--- WHAT IS REQUIRED ---
List every component that the opening description of the Protean overview names as part of the system, from evidence intake through handoff.

--- QUOTED PASSAGE ---
----
Overview·Start here

What Protean is

Protean is a provenance-aware scientific operating system for peptide discovery: evidence intake, constrained proposal, deterministic validation, computational prioritization, public proof, and review-gated handoff. Start here to understand what is implemented, what is bounded, and what remains reserved for human scientific review.

The shape, in one sentence

The runtime ingests evidence, proposes candidates inside an explicit constraint surface, ranks them against deterministic validators, and writes every step as a content-addressed record to the Protean Ledger contract at 0xE3c261F3C05D4c4710003cd6066EfD95094cf5f0. Any third party can replay the contract's event log from genesis and reconstruct the identical state digest. The cycle does not order assays. Published candidates and families show their full sequences. The cycle does not modify its own scoring, validators, prompts, or code.

Sixteen stages, one cadence

A cycle runs through sixteen bounded stages. The runtime cannot reorder, skip, or recurse them. The stage list is defined in the cycle executor and verified by the operations kernel.

FIG · 01·Runtime cycle topology

01model scan
02healthcheck
03ingest
04extract
05index
06normalize
07constrain
08features
09rank
10train
11explain
12claim QA
13learn
14cognition
15provenance
16ledger write

Block gate · halts on failure (entered before stages 09 & 15)Ledger path · stages 15 & 16 prepare provenance and register records

Sixteen stages execute in order. Stage 16 registers approved Ledger records. Local snapshots are supplemental. The two block-gates halt the cycle on failure.

Three of those stages — pattern learning, score and rank, bounded feedback — no-op when their preconditions are unmet. They record a warning and continue; they do not halt the cycle or create an active-learning claim. The full walkthrough lives in How a discovery cycle works.

Pick your path

The docs are organised into six groups. Three reading paths are pre-sequenced for the readers most likely to land here. Each path is four pages and takes about thirty minutes of attentive reading.
----
--- DATA BLOCK ---
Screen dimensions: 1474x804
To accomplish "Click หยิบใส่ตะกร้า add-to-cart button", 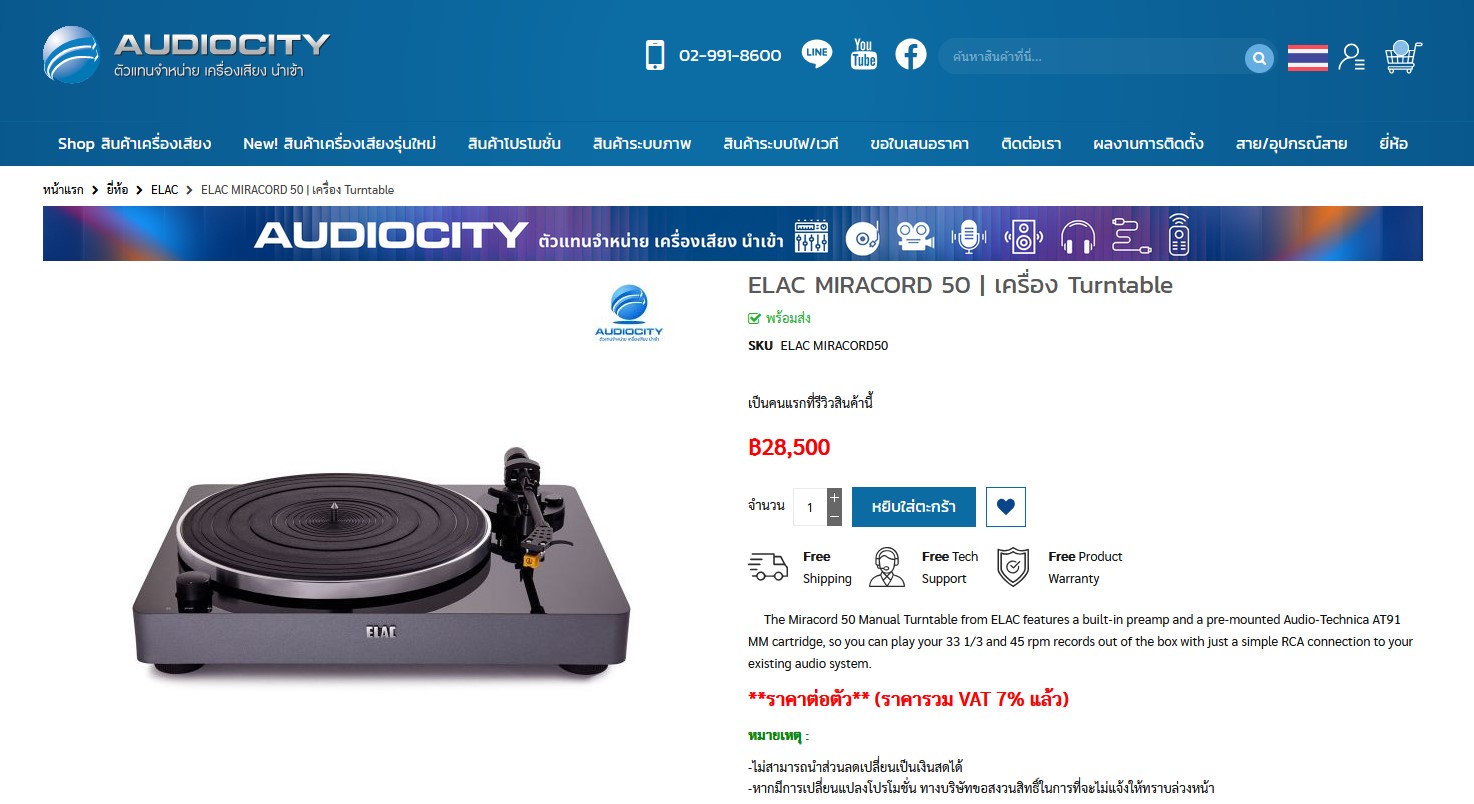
----
--- EXERCISE RESPONSE ---
- evidence intake
- constrained proposal
- deterministic validation
- computational prioritization
- public proof
- review-gated handoff